In previous posts in this series we’ve gone over the history of projection mapping, and we’ve also gone over how projection mapping is accomplished. So now that you know what goes into a projection mapping project, we can talk about the pros, cons, and potential alternatives.
The Pros of Projection Mapping
With enough time, effort, and expertise, you can map on almost any object. A small sculpture could be mapped on with just one projector, or you could use a few more projectors for a full 360 map. Or you could go all out and project on a facade of a classic building. In this case, projection would be much more attainable than covering the building in a video wall.
You can create an amazing effect with projection mapping and really capture an audience’s attention. Projection mapping is great for temporary installations, promotions, or events. Renting a projector for a night or two is much more affordable than some of the projection mapping alternatives. Plus, being able to map onto a local landmark, building, sculpture, or interesting product is super cool.
The Cons of Projection Mapping
Unfortunately, projection mapping does have some cons. First and foremost is that it’s hard, if not impossible, to see in high-light situations. This means from the very beginning you have time restrictions. If you wanted to map an advertisement onto a building, it couldn’t be seen from sun-up to sun-down, and you’re missing all of that precious traffic.
Depending on what you’re trying to do, the content you map could get pretty crazy. Projection mapping projects could require custom designed content and possibly some pretty advanced mapping. Unless you have the skills, or the backing of a team that does, you could be looking at a pretty hefty expense. When this is the case, the animation or content loops tend to be shorter, which usually makes it more effective for those temporary events instead of a permanent installation.
Projector location is always a tough one. Projection mapping helps combat some of the challenges, but it may not always be an ideal solution. Say you’re doing a 360 projection mapping around a complicated sculpture.You need to account for each angle that the audience could be seeing it from- in front of, behind, above, or below the object as a whole or certain pieces. We could add in some projectors here or there to make it happen, but once you get a crowd of people, you’ll have issues with them stepping into the light and blocking the projection, or even worse, stepping on or running into a projector. It’s certainly not impossible to obtain a quality projection mapping like this, but it can be challenging.
Lastly, keep in mind that how that objects material handles the light may be a challenge. For example, if you projected onto an item with a reflective surface you could create a really cool effect, but it may be difficult to get the look you were wanting.
Projection Mapping Alternatives
Note that these alternatives may or may not work for your particular project. Projection may be the best way to go, and these may not be as close to a projection mapping solution as you may need, but we want to help you know what other options you may have.
For smaller projects, you could look at installing a monitor or two with custom facades. If you’re trying to obtain the look of a circular screen, you could create a custom housing that essentially covered up the corners and only allowed a circle to be shown. Depending on the size needed, a large display with a custom housing could be a more cost effective option.

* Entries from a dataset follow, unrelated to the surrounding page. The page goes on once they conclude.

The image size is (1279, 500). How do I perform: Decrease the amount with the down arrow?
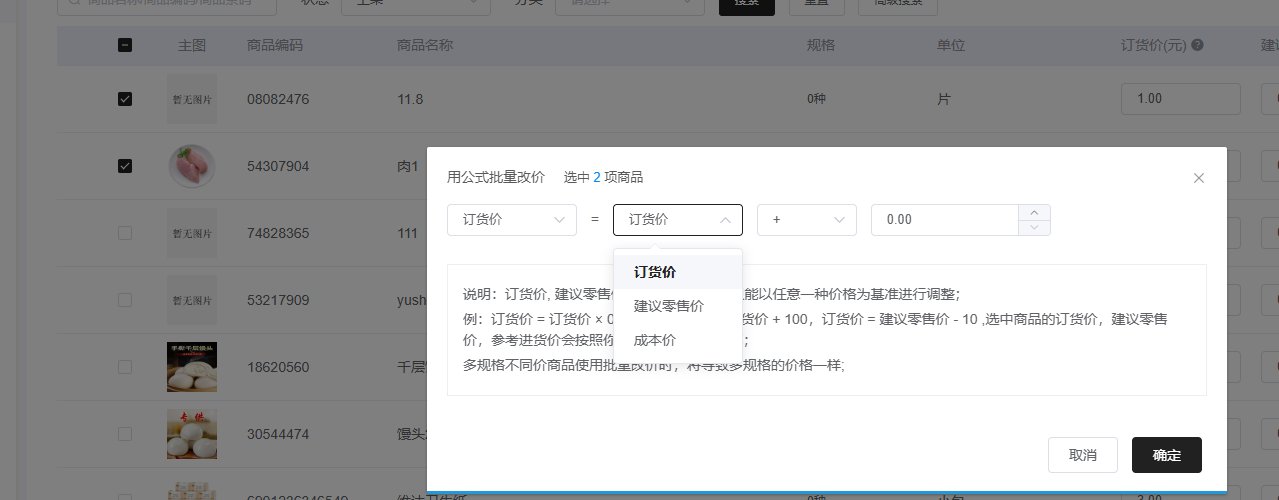(1034, 228)
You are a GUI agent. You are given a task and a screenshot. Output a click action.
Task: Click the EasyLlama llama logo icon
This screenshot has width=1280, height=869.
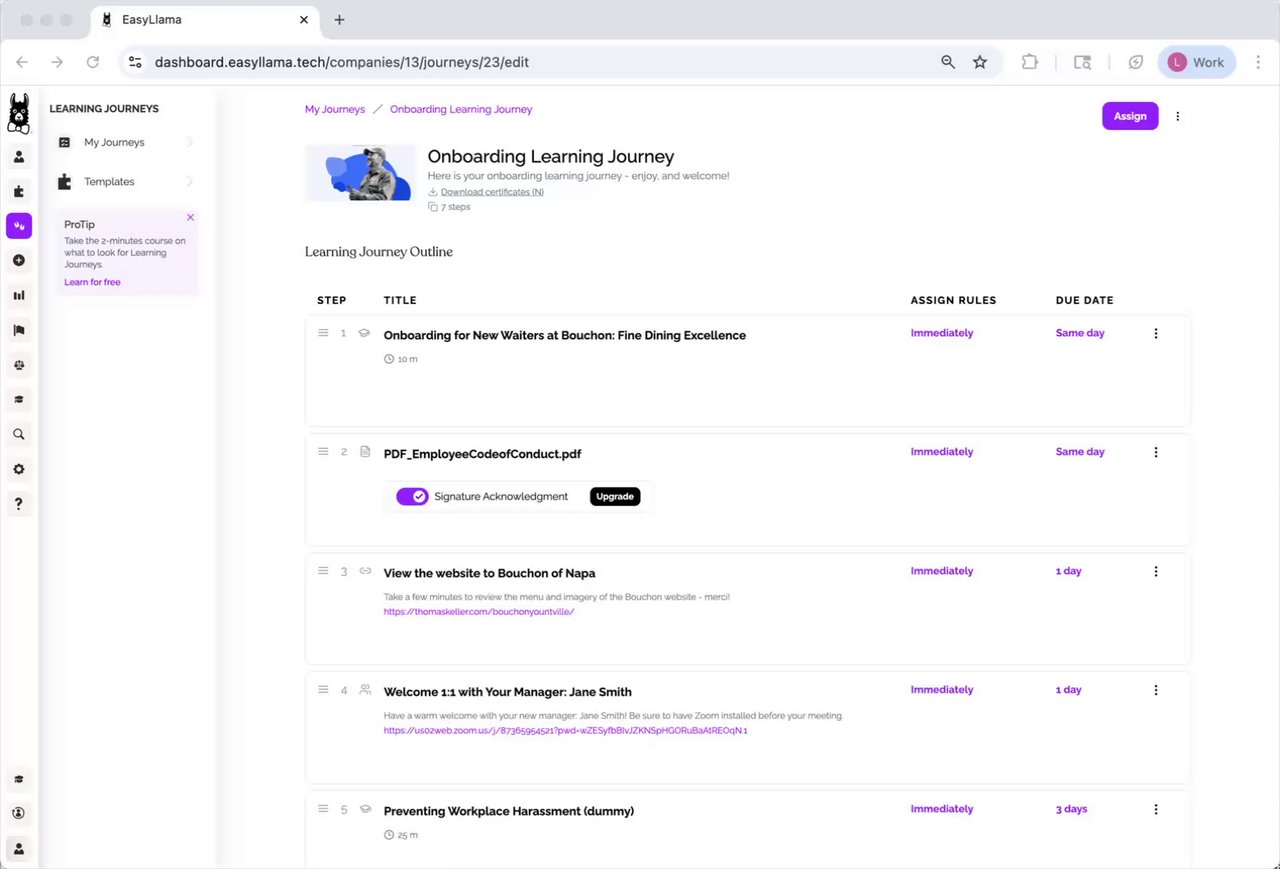18,113
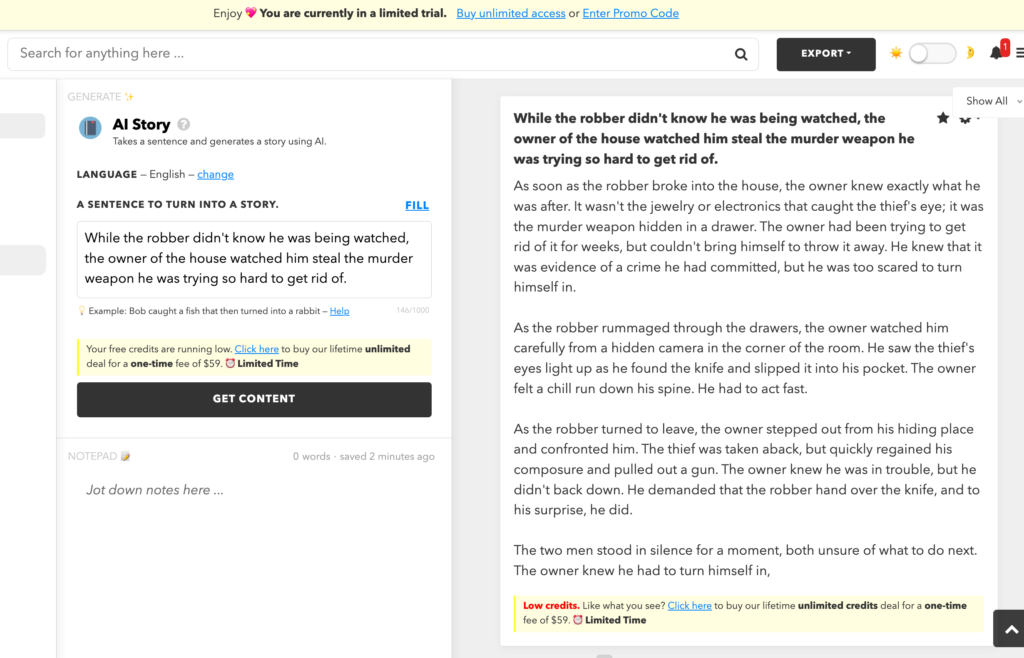Toggle the dark mode switch

932,54
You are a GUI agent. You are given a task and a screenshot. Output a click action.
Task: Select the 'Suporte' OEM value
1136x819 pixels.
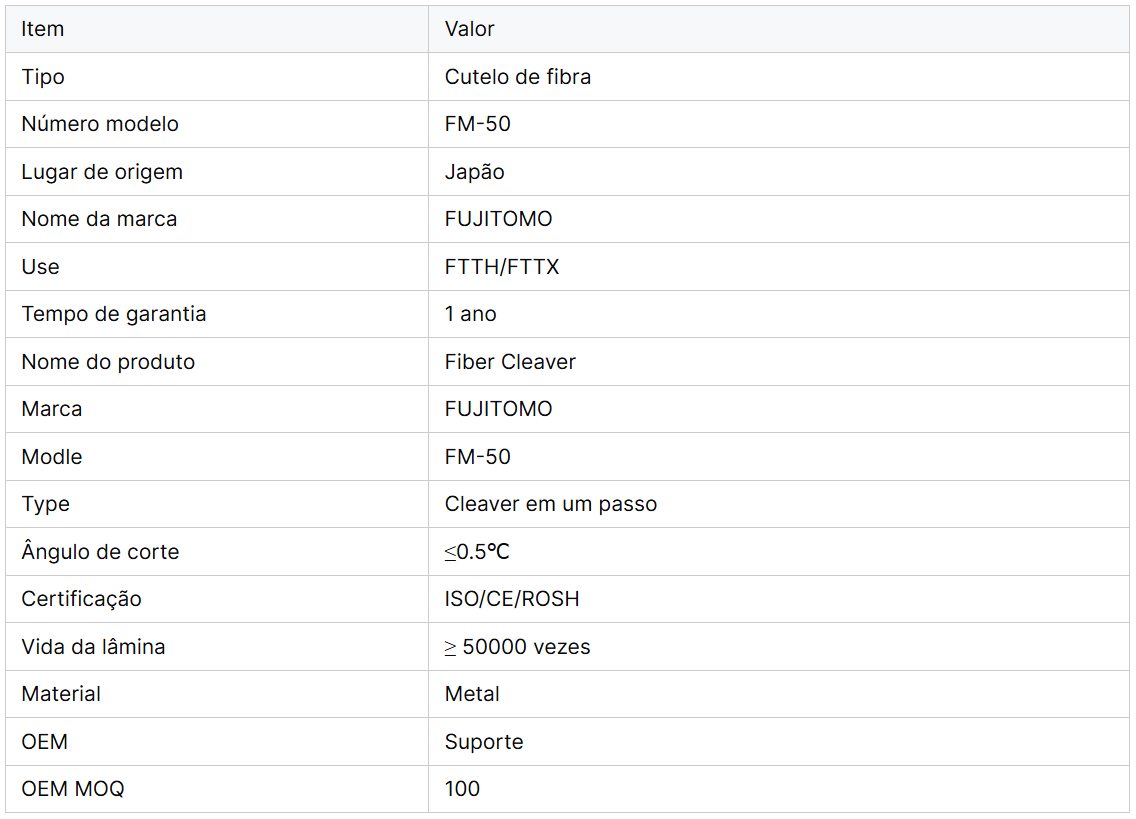coord(484,742)
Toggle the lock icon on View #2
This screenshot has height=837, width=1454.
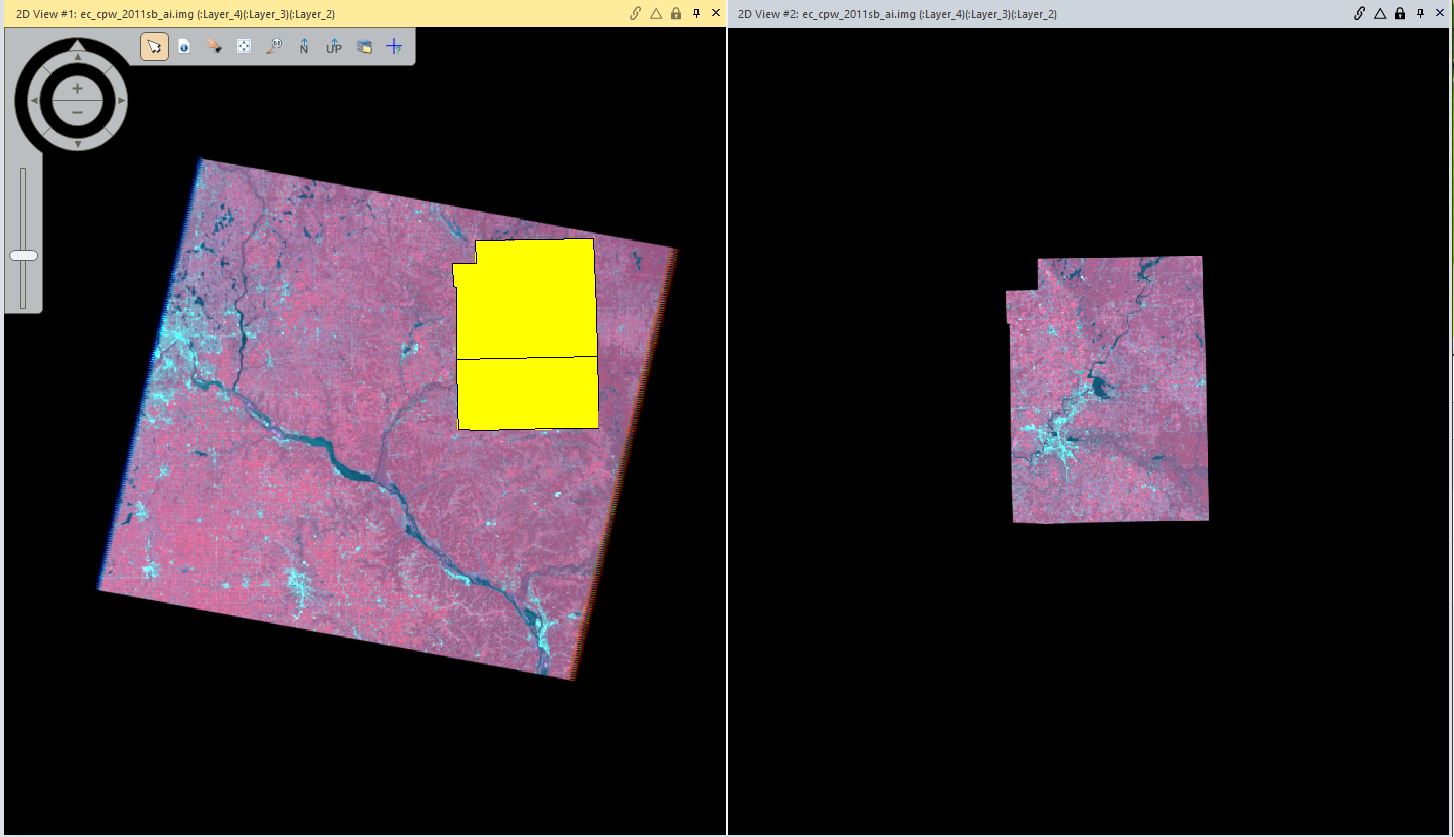[x=1399, y=13]
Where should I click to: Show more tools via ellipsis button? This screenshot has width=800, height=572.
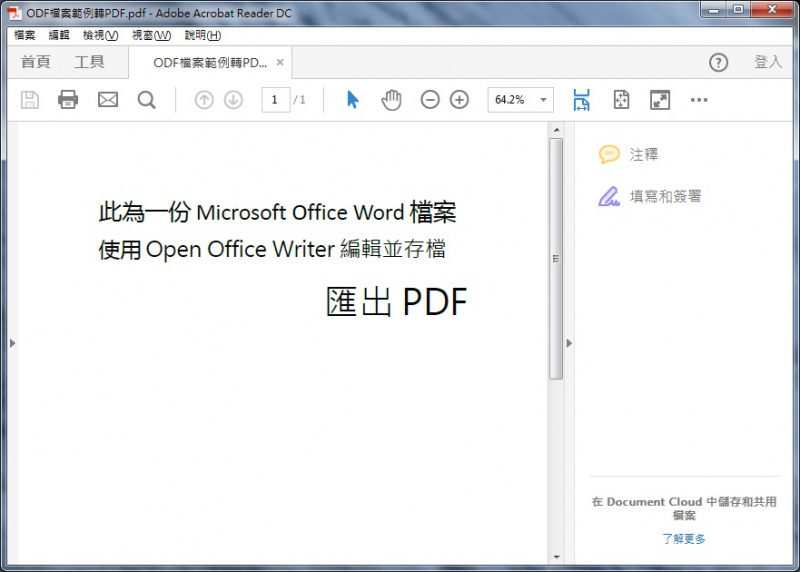click(699, 100)
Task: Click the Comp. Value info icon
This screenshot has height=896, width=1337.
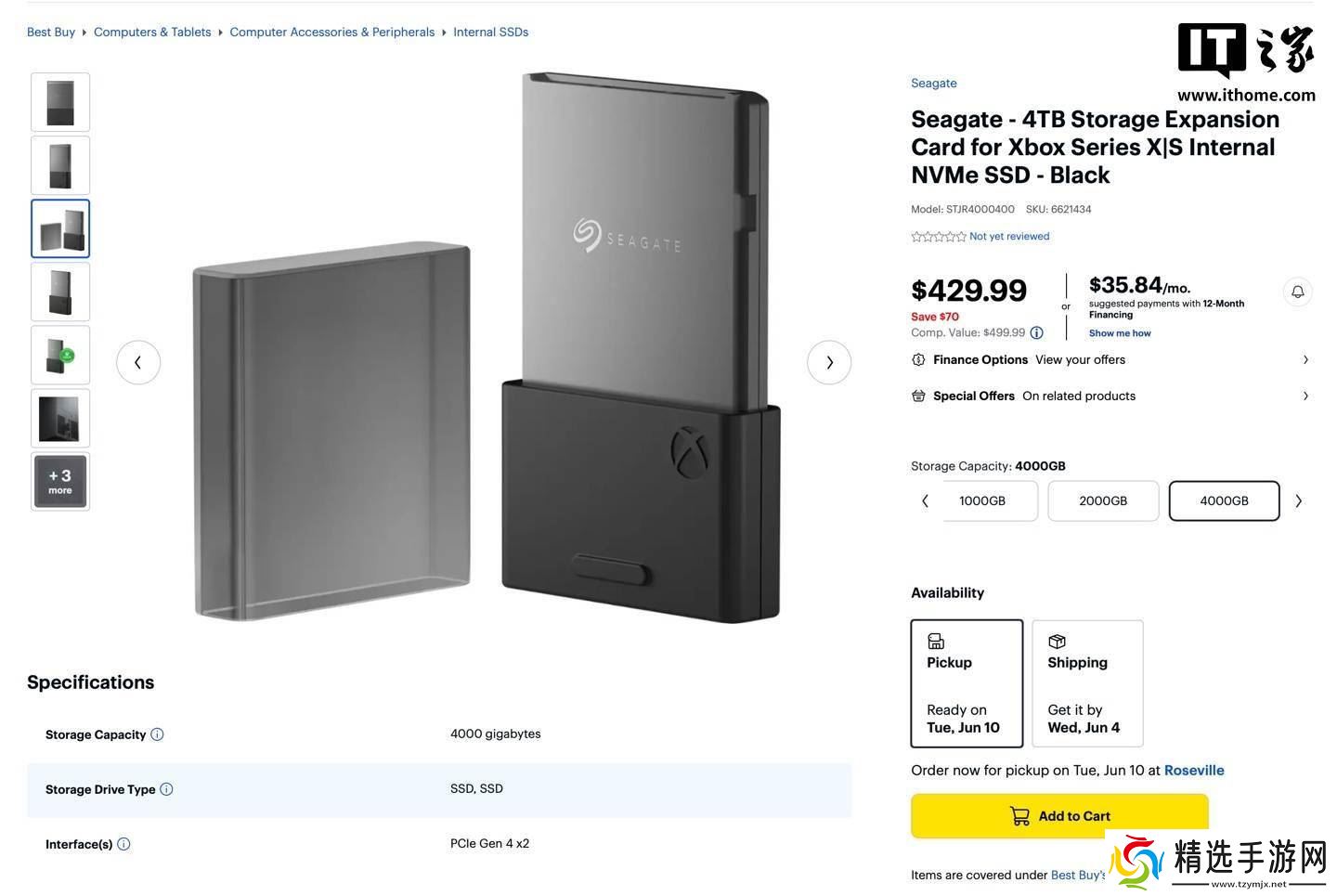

The most common alternative to a projection mapping project that we suggest is video walls. Video wall panels can be arranged in unique shapes (depending on the shape you may need a facade depending on the shape). The panels are bright and visible during the day allowing you to capture more attention. Pricing on a video wall can vary depending on size and complexity, but it may be a good option for your project.
Adding on to that, you could look into a Flexible Video Wall. These are more expensive than typical video walls, but can be curved and shaped into more unique 3d shapes which can get you closer to the projection mapping effect you may be going for.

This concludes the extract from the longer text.